* _Exercise material_:
################

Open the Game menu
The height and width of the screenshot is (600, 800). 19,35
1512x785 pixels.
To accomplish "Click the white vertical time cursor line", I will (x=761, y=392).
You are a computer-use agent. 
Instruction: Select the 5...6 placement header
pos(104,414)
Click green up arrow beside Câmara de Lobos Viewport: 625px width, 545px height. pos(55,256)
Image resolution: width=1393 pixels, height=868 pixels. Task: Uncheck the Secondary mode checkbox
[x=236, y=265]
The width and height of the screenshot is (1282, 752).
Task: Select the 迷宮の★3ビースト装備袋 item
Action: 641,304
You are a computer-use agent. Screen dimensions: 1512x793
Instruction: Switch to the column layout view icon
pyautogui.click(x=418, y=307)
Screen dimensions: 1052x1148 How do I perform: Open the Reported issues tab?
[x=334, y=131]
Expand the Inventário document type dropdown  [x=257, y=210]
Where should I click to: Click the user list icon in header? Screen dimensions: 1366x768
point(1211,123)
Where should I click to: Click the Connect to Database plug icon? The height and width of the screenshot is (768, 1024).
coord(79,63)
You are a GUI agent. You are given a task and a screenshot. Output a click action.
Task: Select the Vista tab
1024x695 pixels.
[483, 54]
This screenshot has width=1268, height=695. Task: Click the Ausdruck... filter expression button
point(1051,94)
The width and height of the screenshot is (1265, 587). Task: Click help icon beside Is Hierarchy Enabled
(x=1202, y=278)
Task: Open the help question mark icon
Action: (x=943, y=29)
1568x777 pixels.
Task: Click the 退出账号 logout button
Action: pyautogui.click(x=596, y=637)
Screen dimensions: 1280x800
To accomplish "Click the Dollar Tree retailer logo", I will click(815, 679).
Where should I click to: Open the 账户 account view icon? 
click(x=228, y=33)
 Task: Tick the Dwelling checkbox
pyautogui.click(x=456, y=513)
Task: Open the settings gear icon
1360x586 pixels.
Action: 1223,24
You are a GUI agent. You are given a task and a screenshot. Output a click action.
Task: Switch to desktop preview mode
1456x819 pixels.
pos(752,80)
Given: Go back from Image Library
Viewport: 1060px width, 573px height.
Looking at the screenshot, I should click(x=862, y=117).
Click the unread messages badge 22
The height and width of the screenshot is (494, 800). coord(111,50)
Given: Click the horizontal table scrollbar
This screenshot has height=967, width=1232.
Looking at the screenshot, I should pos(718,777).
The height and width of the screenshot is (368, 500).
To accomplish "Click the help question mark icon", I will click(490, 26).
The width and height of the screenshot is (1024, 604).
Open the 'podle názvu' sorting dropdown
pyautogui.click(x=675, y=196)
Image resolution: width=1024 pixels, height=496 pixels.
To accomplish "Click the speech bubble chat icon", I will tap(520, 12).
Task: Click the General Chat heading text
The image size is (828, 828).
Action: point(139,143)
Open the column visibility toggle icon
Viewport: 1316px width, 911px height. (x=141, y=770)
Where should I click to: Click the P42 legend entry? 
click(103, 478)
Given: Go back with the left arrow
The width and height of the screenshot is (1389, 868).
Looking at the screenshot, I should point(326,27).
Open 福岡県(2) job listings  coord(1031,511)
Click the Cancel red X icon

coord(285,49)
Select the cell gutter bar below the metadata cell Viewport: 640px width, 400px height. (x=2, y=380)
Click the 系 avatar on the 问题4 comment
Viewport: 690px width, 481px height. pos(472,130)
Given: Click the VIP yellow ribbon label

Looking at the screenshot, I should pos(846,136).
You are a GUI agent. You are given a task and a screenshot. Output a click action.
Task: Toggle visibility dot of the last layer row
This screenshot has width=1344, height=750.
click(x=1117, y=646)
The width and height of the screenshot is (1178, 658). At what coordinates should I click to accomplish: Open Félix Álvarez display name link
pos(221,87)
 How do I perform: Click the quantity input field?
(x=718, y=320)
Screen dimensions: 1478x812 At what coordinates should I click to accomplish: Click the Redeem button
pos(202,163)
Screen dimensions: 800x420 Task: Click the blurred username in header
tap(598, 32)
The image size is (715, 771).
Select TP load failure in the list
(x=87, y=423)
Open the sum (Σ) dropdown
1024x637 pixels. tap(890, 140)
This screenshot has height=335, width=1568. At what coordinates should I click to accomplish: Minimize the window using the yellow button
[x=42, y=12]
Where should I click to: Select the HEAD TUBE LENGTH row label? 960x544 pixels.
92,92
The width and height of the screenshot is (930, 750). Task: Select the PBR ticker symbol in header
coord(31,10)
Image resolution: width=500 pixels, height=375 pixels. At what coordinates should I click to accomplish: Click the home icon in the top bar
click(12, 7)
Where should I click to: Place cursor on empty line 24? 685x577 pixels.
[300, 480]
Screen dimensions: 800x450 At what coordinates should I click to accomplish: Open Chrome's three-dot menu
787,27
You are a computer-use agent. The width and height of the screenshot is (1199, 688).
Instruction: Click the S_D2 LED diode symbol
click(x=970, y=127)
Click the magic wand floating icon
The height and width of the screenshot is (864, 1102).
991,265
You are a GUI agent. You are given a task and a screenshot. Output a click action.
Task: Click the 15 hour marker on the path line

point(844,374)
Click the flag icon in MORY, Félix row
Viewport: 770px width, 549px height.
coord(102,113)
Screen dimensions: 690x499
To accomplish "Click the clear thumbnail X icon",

################

The complete data is to be transcribed verbatim.

Open the Game menu
The height and width of the screenshot is (600, 800). 19,35
1512x785 pixels.
To accomplish "Click the white vertical time cursor line", I will (x=761, y=392).
You are a computer-use agent. 
Instruction: Select the 5...6 placement header
pos(104,414)
Click green up arrow beside Câmara de Lobos Viewport: 625px width, 545px height. pos(55,256)
Image resolution: width=1393 pixels, height=868 pixels. Task: Uncheck the Secondary mode checkbox
[x=236, y=265]
The width and height of the screenshot is (1282, 752).
Task: Select the 迷宮の★3ビースト装備袋 item
Action: 641,304
You are a computer-use agent. Screen dimensions: 1512x793
Instruction: Switch to the column layout view icon
pyautogui.click(x=418, y=307)
Screen dimensions: 1052x1148 How do I perform: Open the Reported issues tab?
[x=334, y=131]
Expand the Inventário document type dropdown  [x=257, y=210]
Where should I click to: Click the user list icon in header? Screen dimensions: 1366x768
point(1211,123)
Where should I click to: Click the Connect to Database plug icon? The height and width of the screenshot is (768, 1024).
coord(79,63)
You are a GUI agent. You are given a task and a screenshot. Output a click action.
Task: Select the Vista tab
1024x695 pixels.
[483, 54]
This screenshot has width=1268, height=695. Task: Click the Ausdruck... filter expression button
point(1051,94)
The width and height of the screenshot is (1265, 587). Task: Click help icon beside Is Hierarchy Enabled
(x=1202, y=278)
Task: Open the help question mark icon
Action: (x=943, y=29)
1568x777 pixels.
Task: Click the 退出账号 logout button
Action: pyautogui.click(x=596, y=637)
Screen dimensions: 1280x800
To accomplish "Click the Dollar Tree retailer logo", I will click(815, 679).
Where should I click to: Open the 账户 account view icon? 
click(x=228, y=33)
 Task: Tick the Dwelling checkbox
pyautogui.click(x=456, y=513)
Task: Open the settings gear icon
1360x586 pixels.
Action: 1223,24
You are a GUI agent. You are given a task and a screenshot. Output a click action.
Task: Switch to desktop preview mode
1456x819 pixels.
pos(752,80)
Given: Go back from Image Library
Viewport: 1060px width, 573px height.
Looking at the screenshot, I should click(x=862, y=117).
Click the unread messages badge 22
The height and width of the screenshot is (494, 800). coord(111,50)
Given: Click the horizontal table scrollbar
This screenshot has height=967, width=1232.
Looking at the screenshot, I should pos(718,777).
The height and width of the screenshot is (368, 500).
To accomplish "Click the help question mark icon", I will click(490, 26).
The width and height of the screenshot is (1024, 604).
Open the 'podle názvu' sorting dropdown
pyautogui.click(x=675, y=196)
Image resolution: width=1024 pixels, height=496 pixels.
To accomplish "Click the speech bubble chat icon", I will tap(520, 12).
Task: Click the General Chat heading text
The image size is (828, 828).
Action: point(139,143)
Open the column visibility toggle icon
Viewport: 1316px width, 911px height. (x=141, y=770)
Where should I click to: Click the P42 legend entry? 
click(103, 478)
Given: Go back with the left arrow
The width and height of the screenshot is (1389, 868).
Looking at the screenshot, I should point(326,27).
Open 福岡県(2) job listings  coord(1031,511)
Click the Cancel red X icon

coord(285,49)
Select the cell gutter bar below the metadata cell Viewport: 640px width, 400px height. (x=2, y=380)
Click the 系 avatar on the 问题4 comment
Viewport: 690px width, 481px height. pos(472,130)
Given: Click the VIP yellow ribbon label

Looking at the screenshot, I should pos(846,136).
You are a GUI agent. You are given a task and a screenshot. Output a click action.
Task: Toggle visibility dot of the last layer row
This screenshot has width=1344, height=750.
click(x=1117, y=646)
The width and height of the screenshot is (1178, 658). At what coordinates should I click to accomplish: Open Félix Álvarez display name link
pos(221,87)
 How do I perform: Click the quantity input field?
(x=718, y=320)
Screen dimensions: 1478x812 At what coordinates should I click to accomplish: Click the Redeem button
pos(202,163)
Screen dimensions: 800x420 Task: Click the blurred username in header
tap(598, 32)
The image size is (715, 771).
Select TP load failure in the list
(x=87, y=423)
Open the sum (Σ) dropdown
1024x637 pixels. tap(890, 140)
This screenshot has height=335, width=1568. At what coordinates should I click to accomplish: Minimize the window using the yellow button
[x=42, y=12]
Where should I click to: Select the HEAD TUBE LENGTH row label? 960x544 pixels.
92,92
The width and height of the screenshot is (930, 750). Task: Select the PBR ticker symbol in header
coord(31,10)
Image resolution: width=500 pixels, height=375 pixels. At what coordinates should I click to accomplish: Click the home icon in the top bar
click(12, 7)
Where should I click to: Place cursor on empty line 24? 685x577 pixels.
[300, 480]
Screen dimensions: 800x450 At what coordinates should I click to accomplish: Open Chrome's three-dot menu
787,27
You are a computer-use agent. The width and height of the screenshot is (1199, 688).
Instruction: Click the S_D2 LED diode symbol
click(x=970, y=127)
Click the magic wand floating icon
The height and width of the screenshot is (864, 1102).
991,265
You are a GUI agent. You are given a task and a screenshot. Output a click action.
Task: Click the 15 hour marker on the path line

point(844,374)
Click the flag icon in MORY, Félix row
Viewport: 770px width, 549px height.
coord(102,113)
Screen dimensions: 690x499
To accomplish "Click the clear thumbnail X icon",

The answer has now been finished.